# **Text Classification: Sparse Transfer Learning with the Python API**

In this example, you will fine-tune a 90% pruned BERT model onto the SICK dataset (a multi-sequence classification problem) using SparseML's Hugging Face Integration.

### **Sparse Transfer Learning Overview**

Sparse Transfer Learning is very similiar to the typical transfer learning process used to train NLP models, where we fine-tune a pretrained checkpoint onto a smaller downstream dataset. With Sparse Transfer Learning, however, we simply start the training process from a pre-sparsified checkpoint and maintain sparsity while the fine-tuning occurs.

At the end, you will have a sparse model trained on your dataset, ready to be deployed with DeepSparse for GPU-class performance on CPUs!
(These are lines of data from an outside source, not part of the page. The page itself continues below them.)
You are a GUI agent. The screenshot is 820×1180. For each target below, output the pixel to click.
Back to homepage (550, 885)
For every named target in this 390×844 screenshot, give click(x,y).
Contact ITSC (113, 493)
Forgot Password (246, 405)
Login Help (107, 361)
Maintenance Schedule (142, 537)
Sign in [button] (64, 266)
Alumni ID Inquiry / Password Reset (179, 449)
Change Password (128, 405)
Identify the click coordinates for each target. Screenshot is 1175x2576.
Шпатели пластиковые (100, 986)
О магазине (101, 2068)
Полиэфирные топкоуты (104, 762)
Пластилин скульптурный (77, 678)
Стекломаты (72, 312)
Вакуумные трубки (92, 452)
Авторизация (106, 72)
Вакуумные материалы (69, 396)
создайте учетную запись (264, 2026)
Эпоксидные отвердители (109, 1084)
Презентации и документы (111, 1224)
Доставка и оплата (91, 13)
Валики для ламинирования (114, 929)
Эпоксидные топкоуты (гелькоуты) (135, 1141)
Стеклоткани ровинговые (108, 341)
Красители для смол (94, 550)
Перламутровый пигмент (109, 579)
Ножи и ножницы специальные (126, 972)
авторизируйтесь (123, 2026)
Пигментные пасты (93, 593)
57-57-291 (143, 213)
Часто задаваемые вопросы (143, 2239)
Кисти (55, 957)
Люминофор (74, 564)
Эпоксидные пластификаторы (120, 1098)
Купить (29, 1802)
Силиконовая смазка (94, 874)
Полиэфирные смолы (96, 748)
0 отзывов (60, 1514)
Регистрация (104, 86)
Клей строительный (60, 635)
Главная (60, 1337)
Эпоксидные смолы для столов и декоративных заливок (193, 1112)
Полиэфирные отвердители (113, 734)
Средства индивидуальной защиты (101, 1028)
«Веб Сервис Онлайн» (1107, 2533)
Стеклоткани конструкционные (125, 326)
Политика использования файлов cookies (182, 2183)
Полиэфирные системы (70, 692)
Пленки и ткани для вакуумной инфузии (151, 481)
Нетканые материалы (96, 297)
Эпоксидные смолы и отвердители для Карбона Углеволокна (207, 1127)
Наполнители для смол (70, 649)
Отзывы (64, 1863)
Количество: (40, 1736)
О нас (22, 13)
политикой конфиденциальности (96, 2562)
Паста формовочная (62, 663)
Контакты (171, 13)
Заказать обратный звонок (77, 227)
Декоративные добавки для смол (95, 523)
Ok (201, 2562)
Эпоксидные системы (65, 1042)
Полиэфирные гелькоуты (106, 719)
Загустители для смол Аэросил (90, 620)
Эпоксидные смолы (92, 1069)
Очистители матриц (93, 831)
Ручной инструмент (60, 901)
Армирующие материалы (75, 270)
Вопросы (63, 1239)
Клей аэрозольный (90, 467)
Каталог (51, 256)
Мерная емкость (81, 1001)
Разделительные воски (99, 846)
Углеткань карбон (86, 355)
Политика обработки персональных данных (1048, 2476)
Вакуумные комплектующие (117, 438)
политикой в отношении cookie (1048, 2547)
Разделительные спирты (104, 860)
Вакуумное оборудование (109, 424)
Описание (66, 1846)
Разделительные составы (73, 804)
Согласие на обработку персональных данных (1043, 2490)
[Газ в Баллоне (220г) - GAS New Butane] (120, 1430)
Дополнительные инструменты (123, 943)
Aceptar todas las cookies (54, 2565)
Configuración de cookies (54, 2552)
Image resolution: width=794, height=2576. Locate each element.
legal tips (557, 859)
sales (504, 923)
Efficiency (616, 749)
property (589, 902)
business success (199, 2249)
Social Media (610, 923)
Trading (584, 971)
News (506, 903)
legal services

### **Pre-Sparsified BERT**
SparseZoo, Neural Magic's open source repository of pre-sparsified models, contains a 90% pruned version of BERT, which has been sparsified on the upstream Wikipedia and BookCorpus datasets with the
masked language modeling objective. [Check out the model card](https://sparsezoo.neuralmagic.com/models/nlp%2Fmasked_language_modeling%2Fobert-base%2Fpytorch%2Fhuggingface%2Fwikipedia_bookcorpus%2Fpruned90-none). We will use this model as the starting point for the transfer learning process.


***Let's dive in!***

## **Installation**

Install SparseML via `pip`.



In [None]:
!pip install sparseml[transformers]

If you are running on Google Colab, restart the runtime after this step.

In [None]:
import sparseml
from sparsezoo import Model
from sparseml.transformers.utils import SparseAutoModel
from sparseml.transformers.sparsification import Trainer, TrainingArguments
import numpy as np
from transformers import (
    AutoModelForSequenceClassification,
    AutoConfig, 
    AutoTokenizer, 
    EvalPrediction, 
    default_data_collator
)
from datasets import load_dataset, load_metric

## **Step 1: Load a Dataset**

SparseML is integrated with Hugging Face, so we can use the `datasets` class to load datasets from the Hugging Face hub or from local files. 

[SICK Dataset Card](https://huggingface.co/datasets/sick)

In [None]:
# load_dataset from HF hub
dataset = load_dataset("sick")

# alternatively, load from local JSON files
dataset["train"].to_csv("sick-train.csv")
dataset["validation"].to_csv("sick-validation.csv")
data_files = {
  "train": "sick-train.csv",
  "validation": "sick-validation.csv"
}
dataset_from_json = load_dataset("csv", data_files=data_files)

In [None]:
!head sick-train.csv --lines=5

In [None]:
print(dataset_from_json["train"])

In [None]:
# configs
INPUT_COL_1 = "sentence_A"
INPUT_COL_2 = "sentence_B"
LABEL_COL = "label"
NUM_LABELS = len(dataset_from_json["train"].unique(LABEL_COL))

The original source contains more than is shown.